Als der Freund gelegentlich erwähnte, wie ihn vor kurzem der Ekel aus Paris fortgetrieben habe, warf ich, unwiderstehlich neugierig, etwas Gewisses in betreff von etwas Gewissem in Erfahrung zu bringen, die Frage hin: »Und wo hast du dich denn seither herumgetrieben, du ewiger Wanderer?« – »Ich ging nach Marseille, wo ich mich nach Spanien oder Italien oder Afrika – was weiß ich? – einschiffen wollte, plötzlich aber ein Verlangen oder so was nach den Alpen bekam.

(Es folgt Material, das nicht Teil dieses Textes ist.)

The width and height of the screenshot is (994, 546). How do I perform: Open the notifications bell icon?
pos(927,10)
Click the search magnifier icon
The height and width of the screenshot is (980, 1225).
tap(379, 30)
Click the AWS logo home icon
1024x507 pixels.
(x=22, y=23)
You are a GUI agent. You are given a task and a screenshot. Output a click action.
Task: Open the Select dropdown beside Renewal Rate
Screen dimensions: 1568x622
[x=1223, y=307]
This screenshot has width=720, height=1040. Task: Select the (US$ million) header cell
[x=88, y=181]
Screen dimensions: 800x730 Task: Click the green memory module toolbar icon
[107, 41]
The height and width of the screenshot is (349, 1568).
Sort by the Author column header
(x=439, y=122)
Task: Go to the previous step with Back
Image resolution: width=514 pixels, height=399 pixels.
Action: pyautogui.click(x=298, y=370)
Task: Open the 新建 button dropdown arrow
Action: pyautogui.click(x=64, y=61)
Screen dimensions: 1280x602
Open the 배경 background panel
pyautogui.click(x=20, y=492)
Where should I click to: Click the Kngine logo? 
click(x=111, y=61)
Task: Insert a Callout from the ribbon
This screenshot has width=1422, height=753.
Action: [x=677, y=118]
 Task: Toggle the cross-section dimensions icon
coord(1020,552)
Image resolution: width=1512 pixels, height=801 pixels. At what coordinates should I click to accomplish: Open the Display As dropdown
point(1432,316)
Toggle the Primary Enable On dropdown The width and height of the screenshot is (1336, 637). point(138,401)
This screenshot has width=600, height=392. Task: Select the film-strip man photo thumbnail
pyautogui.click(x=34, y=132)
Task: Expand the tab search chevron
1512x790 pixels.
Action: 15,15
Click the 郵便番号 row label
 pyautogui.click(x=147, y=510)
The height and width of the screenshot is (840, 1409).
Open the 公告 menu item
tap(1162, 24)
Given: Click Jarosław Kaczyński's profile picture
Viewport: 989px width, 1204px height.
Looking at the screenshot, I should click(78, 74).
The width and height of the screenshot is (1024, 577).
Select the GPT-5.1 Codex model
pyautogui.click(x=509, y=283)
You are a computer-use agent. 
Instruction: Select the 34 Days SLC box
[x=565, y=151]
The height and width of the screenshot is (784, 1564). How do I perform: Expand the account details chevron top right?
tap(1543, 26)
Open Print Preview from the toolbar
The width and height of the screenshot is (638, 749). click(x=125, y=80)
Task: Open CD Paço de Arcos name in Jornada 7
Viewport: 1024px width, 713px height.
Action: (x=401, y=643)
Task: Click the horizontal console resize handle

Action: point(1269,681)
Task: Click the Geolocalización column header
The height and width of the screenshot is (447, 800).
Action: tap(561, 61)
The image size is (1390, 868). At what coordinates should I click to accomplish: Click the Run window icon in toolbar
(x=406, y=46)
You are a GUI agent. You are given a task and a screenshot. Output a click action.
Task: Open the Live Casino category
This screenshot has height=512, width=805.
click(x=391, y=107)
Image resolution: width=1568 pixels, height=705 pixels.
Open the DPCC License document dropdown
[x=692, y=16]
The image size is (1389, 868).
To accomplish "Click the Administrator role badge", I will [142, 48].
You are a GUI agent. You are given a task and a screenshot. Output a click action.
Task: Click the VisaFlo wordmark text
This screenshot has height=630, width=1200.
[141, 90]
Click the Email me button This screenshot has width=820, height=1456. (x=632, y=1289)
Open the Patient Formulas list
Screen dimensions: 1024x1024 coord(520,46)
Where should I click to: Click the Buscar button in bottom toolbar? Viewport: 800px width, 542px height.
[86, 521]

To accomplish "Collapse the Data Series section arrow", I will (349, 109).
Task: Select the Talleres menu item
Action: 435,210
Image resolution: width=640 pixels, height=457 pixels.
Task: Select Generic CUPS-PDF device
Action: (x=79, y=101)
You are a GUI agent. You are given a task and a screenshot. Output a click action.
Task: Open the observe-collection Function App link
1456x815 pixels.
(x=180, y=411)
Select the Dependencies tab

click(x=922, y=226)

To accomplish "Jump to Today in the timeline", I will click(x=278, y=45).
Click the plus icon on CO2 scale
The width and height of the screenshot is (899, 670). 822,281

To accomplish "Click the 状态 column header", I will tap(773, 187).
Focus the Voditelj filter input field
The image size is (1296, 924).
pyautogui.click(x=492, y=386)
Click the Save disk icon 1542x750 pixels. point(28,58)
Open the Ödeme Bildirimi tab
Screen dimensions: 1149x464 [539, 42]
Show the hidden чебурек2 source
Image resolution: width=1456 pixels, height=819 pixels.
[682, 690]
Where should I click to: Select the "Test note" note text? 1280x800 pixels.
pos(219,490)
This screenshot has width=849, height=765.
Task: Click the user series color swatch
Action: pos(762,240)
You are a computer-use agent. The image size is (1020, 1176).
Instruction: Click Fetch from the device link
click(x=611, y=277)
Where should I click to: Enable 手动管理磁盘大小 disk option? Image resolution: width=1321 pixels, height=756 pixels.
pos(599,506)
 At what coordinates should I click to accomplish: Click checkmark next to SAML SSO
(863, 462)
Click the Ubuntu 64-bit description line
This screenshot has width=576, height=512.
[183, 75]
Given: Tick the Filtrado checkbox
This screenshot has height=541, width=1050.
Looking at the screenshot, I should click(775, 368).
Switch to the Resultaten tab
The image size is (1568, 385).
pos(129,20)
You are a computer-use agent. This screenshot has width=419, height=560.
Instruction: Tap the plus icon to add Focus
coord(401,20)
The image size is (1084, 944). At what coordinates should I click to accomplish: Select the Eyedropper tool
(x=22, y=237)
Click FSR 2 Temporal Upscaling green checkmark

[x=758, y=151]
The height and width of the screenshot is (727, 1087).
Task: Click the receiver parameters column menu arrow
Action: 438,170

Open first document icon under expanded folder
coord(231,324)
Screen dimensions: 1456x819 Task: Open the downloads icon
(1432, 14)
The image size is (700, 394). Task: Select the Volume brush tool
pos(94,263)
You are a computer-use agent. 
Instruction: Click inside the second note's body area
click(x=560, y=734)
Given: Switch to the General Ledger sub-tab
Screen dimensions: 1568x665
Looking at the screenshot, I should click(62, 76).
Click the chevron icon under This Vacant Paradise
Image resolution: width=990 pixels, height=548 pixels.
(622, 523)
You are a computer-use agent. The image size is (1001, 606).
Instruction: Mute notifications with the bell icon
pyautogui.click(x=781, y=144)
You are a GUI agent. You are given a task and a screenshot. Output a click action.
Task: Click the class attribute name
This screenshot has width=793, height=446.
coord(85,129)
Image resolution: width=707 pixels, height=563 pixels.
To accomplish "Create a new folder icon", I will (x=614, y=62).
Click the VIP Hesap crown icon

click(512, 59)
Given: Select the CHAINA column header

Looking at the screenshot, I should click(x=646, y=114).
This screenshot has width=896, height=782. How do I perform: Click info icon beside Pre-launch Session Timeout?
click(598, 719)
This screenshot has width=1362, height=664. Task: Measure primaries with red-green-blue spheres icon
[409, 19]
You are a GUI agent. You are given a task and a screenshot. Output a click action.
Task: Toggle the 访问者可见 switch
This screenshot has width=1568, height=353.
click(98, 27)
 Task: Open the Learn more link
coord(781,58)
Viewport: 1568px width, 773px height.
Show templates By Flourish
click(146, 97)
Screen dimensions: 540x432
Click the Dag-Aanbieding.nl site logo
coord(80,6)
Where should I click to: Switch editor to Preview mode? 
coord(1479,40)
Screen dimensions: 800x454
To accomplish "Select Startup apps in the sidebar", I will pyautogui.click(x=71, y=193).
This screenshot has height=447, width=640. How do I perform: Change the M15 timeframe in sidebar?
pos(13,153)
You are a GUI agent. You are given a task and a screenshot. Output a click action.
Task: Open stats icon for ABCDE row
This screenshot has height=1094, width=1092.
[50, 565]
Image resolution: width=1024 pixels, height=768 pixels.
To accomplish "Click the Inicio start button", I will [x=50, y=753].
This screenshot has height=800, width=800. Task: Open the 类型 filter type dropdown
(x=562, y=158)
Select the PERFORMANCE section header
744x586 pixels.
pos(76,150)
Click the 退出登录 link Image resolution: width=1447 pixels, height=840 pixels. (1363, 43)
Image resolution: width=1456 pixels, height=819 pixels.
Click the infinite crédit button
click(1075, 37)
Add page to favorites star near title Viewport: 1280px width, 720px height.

Kehrte um und kam über Lyon an den Genfer See. Es reizte mich, die Alpen noch in ihrem vollen Winterkleide, in ihrer ganzen Einsamkeit zu sehen; vielleicht nur weil das körperliche Anstrengung kostete, die mir Bedürfnis ist. Durchstrich die Hochtäler des Berner Oberlandes, wo mir von alters her Wege und Stege vertraut sind. Dann kam ich über den Brünig herüber, um auch in der Gotthardsregion herumzustreifen.« – »War es schön dort oben?« – »Sehr schön!« – Mir kam vor, Hellmuth habe das in einem ganz veränderten Tone gesprochen; wärmer, teilnahmevoller, sozusagen. – »Die ganze Größe des Hochgebirges,« fuhr er fort, »kennt nur, wer es in der Erhabenheit seiner winterlich-einsamen Wildheit gesehen. Ich hatte noch dazu droben am Gotthard ein anmutig Abenteuer.« – Holla! dachte ich, jetzt kommt die Dorageschichte. Und richtig, sie kam. Bei den ersten Worten von des Freundes Erzählung wollte meine Frau, die uns gegenübersaß, überrascht auffahren. Ich aber bedeutete ihr mittels eines Augenwinkes stillzusitzen und still zu sein. Seltsam! Dieser Mann hatte in allen fünf Erdteilen eine Menge der buntesten, absonderlichsten, mitunter gefährlichsten Abenteuer erlebt und bestanden und hielt es nicht für der Mühe wert, davon zu sprechen. Dagegen dieses im Grunde doch sehr gewöhnliche Begebnis, daß auf der Schneebahn einer Gebirgsstraße ein Postschlitten um- und eine darin sitzende Passagierin herausgeworfen wird, das schien ihm erzählenswert. Und wie erzählte er es? Mit dem Herzen, gerade so, wie es Dora erzählt hatte. Mich überkam und übernahm, während Hellmuth sprach, ein unerklärlich banges Gefühl, geradezu eine Sorge, eine Angst, und mir war, als spräche mir eine Stimme, meine eigene Stimme leise in das Ohr: Die beiden sollen und dürfen nicht mehr zusammenkommen! Sonst gibt es ein Unglück.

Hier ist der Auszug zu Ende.